Repeat the data word for word. Do not include the pictures.

----- Stored data -----

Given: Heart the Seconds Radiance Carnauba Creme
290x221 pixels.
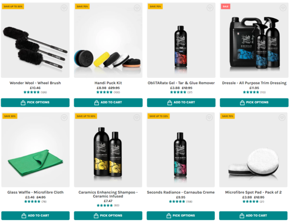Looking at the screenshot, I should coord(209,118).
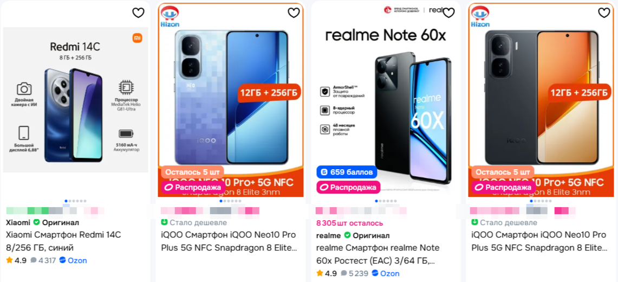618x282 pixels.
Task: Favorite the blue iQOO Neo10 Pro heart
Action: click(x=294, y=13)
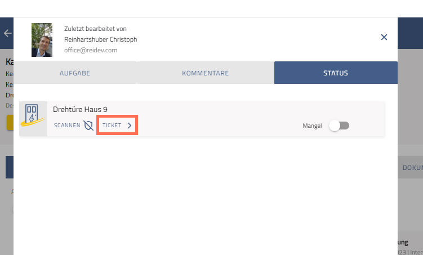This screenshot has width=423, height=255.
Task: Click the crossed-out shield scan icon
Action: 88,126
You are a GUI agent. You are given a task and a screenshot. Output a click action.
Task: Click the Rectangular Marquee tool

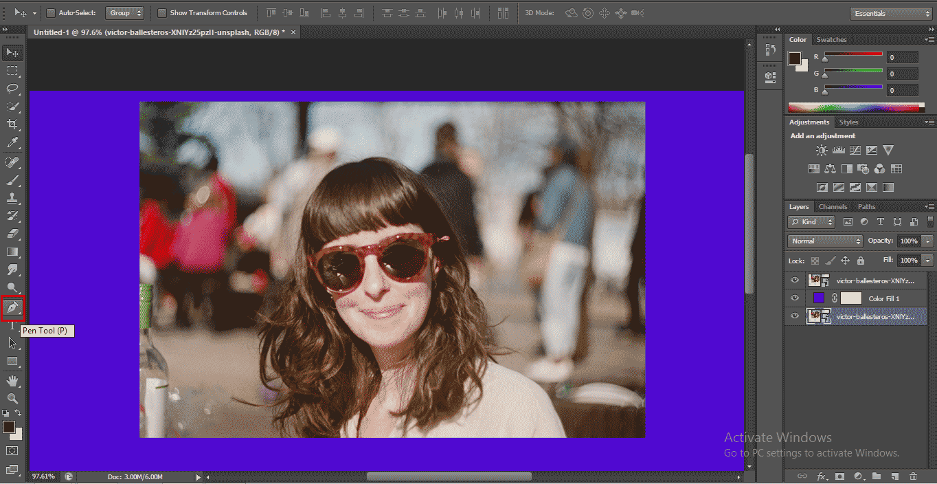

-----

Task response
Given: Heart the Seconds Radiance Carnauba Creme
290x221 pixels.
Looking at the screenshot, I should coord(209,118).
618x282 pixels.
Task: Favorite the blue iQOO Neo10 Pro heart
Action: click(x=294, y=13)
This screenshot has width=423, height=255.
Task: Click the crossed-out shield scan icon
Action: 88,126
You are a GUI agent. You are given a task and a screenshot. Output a click action.
Task: Click the Rectangular Marquee tool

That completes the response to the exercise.